UF awarded $2M to boost science, math teaching

Published: Sunday, November 18, 2012 at 10:23 AM.

 

Answering a call to ensure Florida has the best educated workforce for our global knowledge economy, the University of Florida is launching a statewide effort to bolster teaching and learning in science and mathematics in the middle school and high school grades.

Officials with the university and the Florida Department of Education jointly announced this month that UF’s College of Education has been awarded a two-year, $2 million grant to create a research-based, professional development support system for new science and math teachers.

The project’s most noteworthy feature is the creation of prototype “teacher induction” programs to support teachers in their first two years on the job. Induction will involve online and face-to-face mentoring, professional development, and networking opportunities with their peers.  Center faculty and staff also will assist partnering school districts in creating coaching programs for novice science and math teachers.

To coordinate the project, UF has established a program called Florida STEM-Teacher Induction and Professional Support, also known as Florida STEM-TIPS Center . STEM is a common acronym for science, technology, engineering and mathematics - key technical subject areas that Gov. Rick Scott has declared as a high priority in Florida ’s public schools to support the growth of high-wage jobs in the private sector.
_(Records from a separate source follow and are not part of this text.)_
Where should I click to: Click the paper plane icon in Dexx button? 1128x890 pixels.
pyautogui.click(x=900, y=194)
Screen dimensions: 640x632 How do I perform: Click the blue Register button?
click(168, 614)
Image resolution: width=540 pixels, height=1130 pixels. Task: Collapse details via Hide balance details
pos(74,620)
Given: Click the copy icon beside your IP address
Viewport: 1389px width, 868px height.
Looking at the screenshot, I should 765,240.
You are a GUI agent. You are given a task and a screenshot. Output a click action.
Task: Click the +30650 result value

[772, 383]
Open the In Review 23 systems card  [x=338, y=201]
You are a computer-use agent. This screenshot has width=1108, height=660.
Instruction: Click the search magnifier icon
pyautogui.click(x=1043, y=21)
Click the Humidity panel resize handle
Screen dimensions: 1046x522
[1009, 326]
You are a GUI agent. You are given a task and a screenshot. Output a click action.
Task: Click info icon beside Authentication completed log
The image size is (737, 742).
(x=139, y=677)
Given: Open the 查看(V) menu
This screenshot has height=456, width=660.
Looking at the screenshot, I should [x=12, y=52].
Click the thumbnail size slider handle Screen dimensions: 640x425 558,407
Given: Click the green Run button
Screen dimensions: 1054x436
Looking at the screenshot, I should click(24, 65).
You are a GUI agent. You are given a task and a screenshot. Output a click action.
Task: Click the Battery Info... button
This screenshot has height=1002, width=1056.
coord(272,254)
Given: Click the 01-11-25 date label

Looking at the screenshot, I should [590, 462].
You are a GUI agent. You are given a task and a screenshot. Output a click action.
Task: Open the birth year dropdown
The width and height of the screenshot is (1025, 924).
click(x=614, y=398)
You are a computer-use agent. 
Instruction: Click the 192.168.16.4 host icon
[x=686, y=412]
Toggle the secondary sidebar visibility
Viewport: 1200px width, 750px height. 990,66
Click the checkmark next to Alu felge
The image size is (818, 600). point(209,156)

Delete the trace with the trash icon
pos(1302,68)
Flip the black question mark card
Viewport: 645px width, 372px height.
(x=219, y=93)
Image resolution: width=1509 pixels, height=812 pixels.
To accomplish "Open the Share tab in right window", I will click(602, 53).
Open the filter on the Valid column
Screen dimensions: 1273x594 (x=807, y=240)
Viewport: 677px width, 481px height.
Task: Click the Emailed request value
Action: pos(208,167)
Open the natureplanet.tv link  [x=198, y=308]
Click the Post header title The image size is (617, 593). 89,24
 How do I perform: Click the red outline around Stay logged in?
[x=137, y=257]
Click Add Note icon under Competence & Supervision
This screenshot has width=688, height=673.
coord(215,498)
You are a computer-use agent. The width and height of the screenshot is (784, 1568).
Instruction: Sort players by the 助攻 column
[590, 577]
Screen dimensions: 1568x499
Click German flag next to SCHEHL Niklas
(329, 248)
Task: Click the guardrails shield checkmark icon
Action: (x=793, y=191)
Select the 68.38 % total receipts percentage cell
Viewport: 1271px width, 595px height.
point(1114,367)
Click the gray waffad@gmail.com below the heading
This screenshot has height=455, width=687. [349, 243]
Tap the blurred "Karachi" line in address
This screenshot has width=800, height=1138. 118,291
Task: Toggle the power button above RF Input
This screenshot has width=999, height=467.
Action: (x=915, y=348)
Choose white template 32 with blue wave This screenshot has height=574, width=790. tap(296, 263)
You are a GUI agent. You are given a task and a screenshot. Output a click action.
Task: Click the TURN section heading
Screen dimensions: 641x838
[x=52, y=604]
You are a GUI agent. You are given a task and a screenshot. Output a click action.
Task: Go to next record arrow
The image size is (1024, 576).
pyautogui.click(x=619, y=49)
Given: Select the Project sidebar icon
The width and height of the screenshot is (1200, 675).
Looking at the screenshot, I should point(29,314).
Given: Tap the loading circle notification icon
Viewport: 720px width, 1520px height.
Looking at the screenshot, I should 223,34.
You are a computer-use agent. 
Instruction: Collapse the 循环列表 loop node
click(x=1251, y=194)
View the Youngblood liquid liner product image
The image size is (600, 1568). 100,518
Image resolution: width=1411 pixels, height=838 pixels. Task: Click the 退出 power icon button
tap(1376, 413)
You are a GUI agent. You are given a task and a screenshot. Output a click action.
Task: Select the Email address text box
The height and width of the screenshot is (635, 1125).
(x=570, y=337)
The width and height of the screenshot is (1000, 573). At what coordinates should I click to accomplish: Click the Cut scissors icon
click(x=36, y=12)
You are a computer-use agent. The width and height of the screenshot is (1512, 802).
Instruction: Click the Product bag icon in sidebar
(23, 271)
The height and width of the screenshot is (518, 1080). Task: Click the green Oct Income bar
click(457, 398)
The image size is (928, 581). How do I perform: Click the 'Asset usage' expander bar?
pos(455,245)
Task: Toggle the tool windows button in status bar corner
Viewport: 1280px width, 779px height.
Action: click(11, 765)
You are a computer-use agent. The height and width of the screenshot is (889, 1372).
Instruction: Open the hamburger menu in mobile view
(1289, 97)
Griffith Jones, a UF science education professor and principal investigator of the project, will oversee development of statewide teacher induction activities. Jones said they will start in Dade, Duval and Palm Beach counties, where UF has existing partnerships with the local school districts, and then scale up to other interested districts throughout the state.

“The induction support activities will ensure that the training and collegial support of teachers-in-training won’t end at graduation, but will continue into their first two years of teaching,” Jones said. “We aim to work with districts to reverse the lack of teacher induction support that historically drives nearly one-third of new teachers from the classroom by their third year of teaching.”